Required work: Could you reproduce verbatim the lines of material from the one holding "Select the German unit nearest Brilon town" through the one holding "pos(312,372)", both included?

------------------------------------------------------------------------

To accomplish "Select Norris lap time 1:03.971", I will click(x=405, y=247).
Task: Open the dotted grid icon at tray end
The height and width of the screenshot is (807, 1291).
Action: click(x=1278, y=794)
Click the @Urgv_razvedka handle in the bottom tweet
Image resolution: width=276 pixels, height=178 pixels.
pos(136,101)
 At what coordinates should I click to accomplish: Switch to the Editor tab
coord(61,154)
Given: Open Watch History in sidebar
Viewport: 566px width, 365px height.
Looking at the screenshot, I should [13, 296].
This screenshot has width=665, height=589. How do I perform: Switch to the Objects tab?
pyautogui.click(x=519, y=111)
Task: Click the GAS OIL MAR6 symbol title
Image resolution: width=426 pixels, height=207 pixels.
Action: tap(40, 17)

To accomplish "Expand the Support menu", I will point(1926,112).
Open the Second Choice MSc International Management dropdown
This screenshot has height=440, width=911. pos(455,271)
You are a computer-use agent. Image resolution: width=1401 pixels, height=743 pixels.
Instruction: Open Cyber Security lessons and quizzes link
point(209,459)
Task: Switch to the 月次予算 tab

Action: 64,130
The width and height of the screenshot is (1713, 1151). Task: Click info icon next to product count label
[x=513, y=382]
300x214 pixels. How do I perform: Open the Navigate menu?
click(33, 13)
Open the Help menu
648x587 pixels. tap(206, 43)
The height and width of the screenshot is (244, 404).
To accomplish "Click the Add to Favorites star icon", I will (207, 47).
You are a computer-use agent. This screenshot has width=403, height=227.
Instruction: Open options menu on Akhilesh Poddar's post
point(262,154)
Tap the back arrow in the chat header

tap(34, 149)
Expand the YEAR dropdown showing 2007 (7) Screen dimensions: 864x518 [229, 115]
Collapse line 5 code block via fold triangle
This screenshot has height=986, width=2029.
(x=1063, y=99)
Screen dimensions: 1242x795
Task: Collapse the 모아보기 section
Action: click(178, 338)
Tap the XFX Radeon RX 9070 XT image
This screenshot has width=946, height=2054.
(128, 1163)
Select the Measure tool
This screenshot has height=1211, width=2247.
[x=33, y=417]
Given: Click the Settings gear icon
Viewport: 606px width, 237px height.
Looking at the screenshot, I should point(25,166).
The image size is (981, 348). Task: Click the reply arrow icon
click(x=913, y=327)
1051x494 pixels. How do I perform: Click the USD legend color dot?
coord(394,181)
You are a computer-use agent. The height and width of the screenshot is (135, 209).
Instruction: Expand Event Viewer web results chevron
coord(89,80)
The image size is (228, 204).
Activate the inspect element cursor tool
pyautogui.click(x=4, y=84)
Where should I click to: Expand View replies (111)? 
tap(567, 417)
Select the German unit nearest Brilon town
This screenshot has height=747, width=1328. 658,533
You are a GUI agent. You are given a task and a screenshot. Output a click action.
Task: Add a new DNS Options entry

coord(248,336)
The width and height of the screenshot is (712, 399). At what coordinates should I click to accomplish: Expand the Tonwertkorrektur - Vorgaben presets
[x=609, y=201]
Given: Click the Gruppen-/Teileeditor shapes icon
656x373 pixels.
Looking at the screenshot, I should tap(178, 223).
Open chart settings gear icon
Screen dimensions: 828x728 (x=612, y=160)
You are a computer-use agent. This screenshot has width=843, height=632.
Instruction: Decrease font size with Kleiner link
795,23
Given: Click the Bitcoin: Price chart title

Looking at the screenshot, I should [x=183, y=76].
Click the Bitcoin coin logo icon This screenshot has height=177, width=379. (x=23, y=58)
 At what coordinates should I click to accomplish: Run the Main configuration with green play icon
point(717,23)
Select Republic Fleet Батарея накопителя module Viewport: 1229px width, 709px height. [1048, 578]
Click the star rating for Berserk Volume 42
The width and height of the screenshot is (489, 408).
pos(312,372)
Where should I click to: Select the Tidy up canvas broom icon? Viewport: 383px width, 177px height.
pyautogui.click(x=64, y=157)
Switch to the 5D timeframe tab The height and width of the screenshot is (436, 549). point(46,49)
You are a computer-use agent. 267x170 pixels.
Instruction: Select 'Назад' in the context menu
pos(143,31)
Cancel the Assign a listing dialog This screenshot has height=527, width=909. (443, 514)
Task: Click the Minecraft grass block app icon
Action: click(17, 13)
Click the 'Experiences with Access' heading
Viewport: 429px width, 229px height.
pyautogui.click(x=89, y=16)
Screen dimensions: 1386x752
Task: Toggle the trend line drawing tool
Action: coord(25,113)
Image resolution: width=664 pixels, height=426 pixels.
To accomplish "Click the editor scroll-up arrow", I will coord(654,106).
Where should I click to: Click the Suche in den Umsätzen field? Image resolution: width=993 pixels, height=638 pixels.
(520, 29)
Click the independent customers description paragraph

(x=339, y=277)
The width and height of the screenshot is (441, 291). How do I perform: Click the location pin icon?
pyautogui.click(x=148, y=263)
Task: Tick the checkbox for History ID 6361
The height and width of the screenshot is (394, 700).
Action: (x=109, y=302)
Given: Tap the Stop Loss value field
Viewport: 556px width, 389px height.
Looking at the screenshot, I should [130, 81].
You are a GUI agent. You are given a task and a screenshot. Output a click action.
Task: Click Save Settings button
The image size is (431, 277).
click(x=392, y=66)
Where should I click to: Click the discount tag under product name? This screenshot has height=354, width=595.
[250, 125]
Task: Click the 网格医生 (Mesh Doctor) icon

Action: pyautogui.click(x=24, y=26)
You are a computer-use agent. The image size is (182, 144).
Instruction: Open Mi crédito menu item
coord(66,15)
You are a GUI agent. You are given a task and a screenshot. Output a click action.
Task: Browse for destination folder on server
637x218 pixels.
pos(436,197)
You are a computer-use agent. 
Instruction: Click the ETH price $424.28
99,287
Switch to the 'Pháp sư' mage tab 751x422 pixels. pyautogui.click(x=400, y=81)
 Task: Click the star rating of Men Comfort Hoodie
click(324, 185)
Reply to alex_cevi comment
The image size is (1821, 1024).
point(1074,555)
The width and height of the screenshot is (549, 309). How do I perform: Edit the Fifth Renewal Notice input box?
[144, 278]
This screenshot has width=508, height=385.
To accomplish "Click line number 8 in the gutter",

------------------------------------------------------------------------

Reply:
Select the German unit nearest Brilon town
This screenshot has height=747, width=1328. 658,533
You are a GUI agent. You are given a task and a screenshot. Output a click action.
Task: Add a new DNS Options entry

coord(248,336)
The width and height of the screenshot is (712, 399). At what coordinates should I click to accomplish: Expand the Tonwertkorrektur - Vorgaben presets
[x=609, y=201]
Given: Click the Gruppen-/Teileeditor shapes icon
656x373 pixels.
Looking at the screenshot, I should tap(178, 223).
Open chart settings gear icon
Screen dimensions: 828x728 (x=612, y=160)
You are a computer-use agent. This screenshot has width=843, height=632.
Instruction: Decrease font size with Kleiner link
795,23
Given: Click the Bitcoin: Price chart title

Looking at the screenshot, I should [x=183, y=76].
Click the Bitcoin coin logo icon This screenshot has height=177, width=379. (x=23, y=58)
 At what coordinates should I click to accomplish: Run the Main configuration with green play icon
point(717,23)
Select Republic Fleet Батарея накопителя module Viewport: 1229px width, 709px height. [1048, 578]
Click the star rating for Berserk Volume 42
The width and height of the screenshot is (489, 408).
pos(312,372)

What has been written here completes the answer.